The GPU cluster contains some basic user and job limits to ensure that a single user can not overabuse the resources and a fair usage of the cluster. The limits are described below.

Per job limits

These are limits applying to a single job. In other words, there is a maximum of resources a single job can use. Limits are defined using QoS, and this is usually set at the partition level. Limits are described in the table below with the format: SlurmQoS(limits), (list of possible SlurmQoS values can be listed with the command sacctmgr show qos):

Partition Mon-Sun 0h-24h
gpu gpu_week(cpu=40,gres/gpu=8,mem=200G)
gpu-short gpu_week(cpu=40,gres/gpu=8,mem=200G)

With these limits, a single job can not use more than 40 CPUs, more than 8 GPUs or more than 200GB. Any job exceeding such limits will stay in the queue with the message QOSMax[Cpu|GRES|Mem]PerJob. Since there are no more existing QoS during the week temporary overriding job limits (this happens for instance in the CPU daily partition), the job needs to be cancelled, and the requested resources must be adapted according to the above resource limits.

Per user limits for CPU partitions

These limits apply exclusively to users. In other words, there is a maximum of resources a single user can use. Limits are defined using QoS, and this is usually set at the partition level. Limits are described in the table below with the format: SlurmQoS(limits), (list of possible SlurmQoS values can be listed with the command sacctmgr show qos):

Partition Mon-Sun 0h-24h
gpu gpu_week(cpu=80,gres/gpu=16,mem=400G)
gpu-short gpu_week(cpu=80,gres/gpu=16,mem=400G)

With these limits, a single user can not use more than 80 CPUs, more than 16 GPUs or more than 400GB. Jobs sent by any user already exceeding such limits will stay in the queue with the message QOSMax[Cpu|GRES|Mem]PerUser. In that case, job can wait in the queue until some of the running resources are freed.

Notice that user limits are wider than job limits. In that way, a user can run up to two 8 GPUs based jobs, or up to four 4 GPUs based jobs, etc. Please try to avoid occupying all GPUs of the same type for several hours or multiple days, otherwise it would block other users needing the same type of GPU.

Understanding the Slurm configuration (for advanced users)

Clusters at PSI use the Slurm Workload Manager as the batch system technology for managing and scheduling jobs. Historically, Merlin4 and Merlin5 also used Slurm. In the same way, Merlin6 has been also configured with this batch system.

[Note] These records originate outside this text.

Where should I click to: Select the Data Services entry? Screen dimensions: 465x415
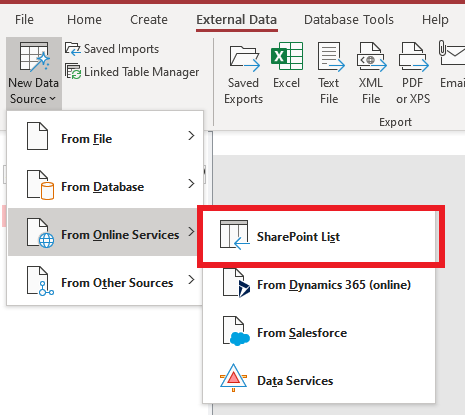[319, 381]
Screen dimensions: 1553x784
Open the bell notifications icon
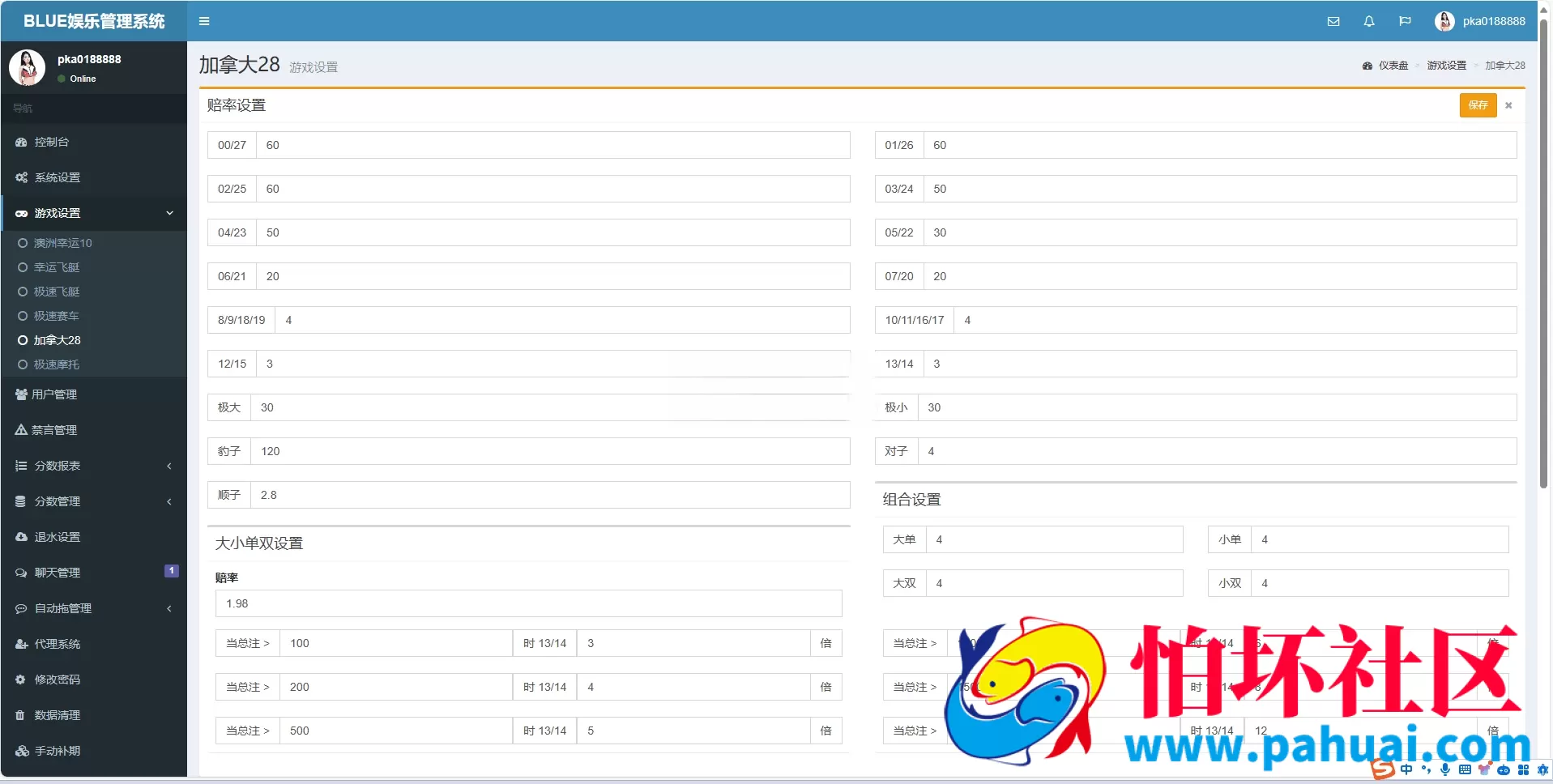[1369, 21]
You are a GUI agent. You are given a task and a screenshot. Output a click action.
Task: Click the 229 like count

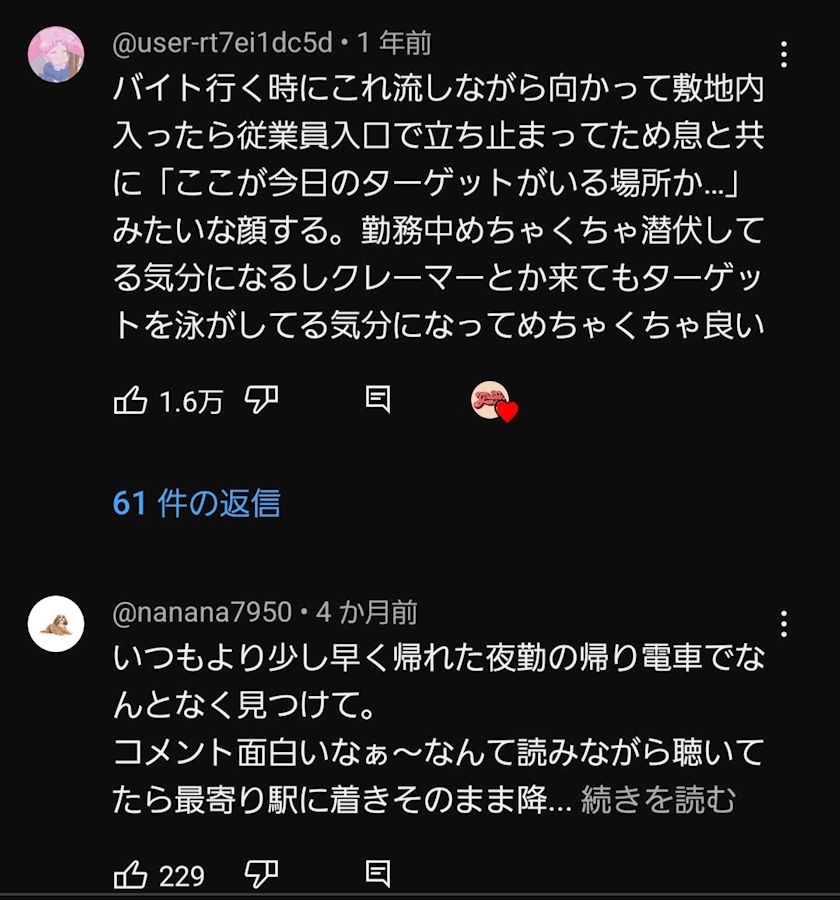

Slurm has been installed in a multi-clustered configuration, allowing to integrate multiple clusters in the same batch system.

For understanding the Slurm configuration setup in the cluster, sometimes may be useful to check the following files:

  • /etc/slurm/slurm.conf - can be found in the login nodes and computing nodes.
  • /etc/slurm/gres.conf - can be found in the GPU nodes, is also propgated to login nodes and computing nodes for user read access.
  • /etc/slurm/cgroup.conf - can be found in the computing nodes, is also propagated to login nodes for user read access.

The previous configuration files which can be found in the login nodes, correspond exclusively to the merlin6 cluster configuration files. Configuration files for the old merlin5 cluster must be checked directly on any of the merlin5 computing nodes: these are not propagated to the merlin6 login nodes.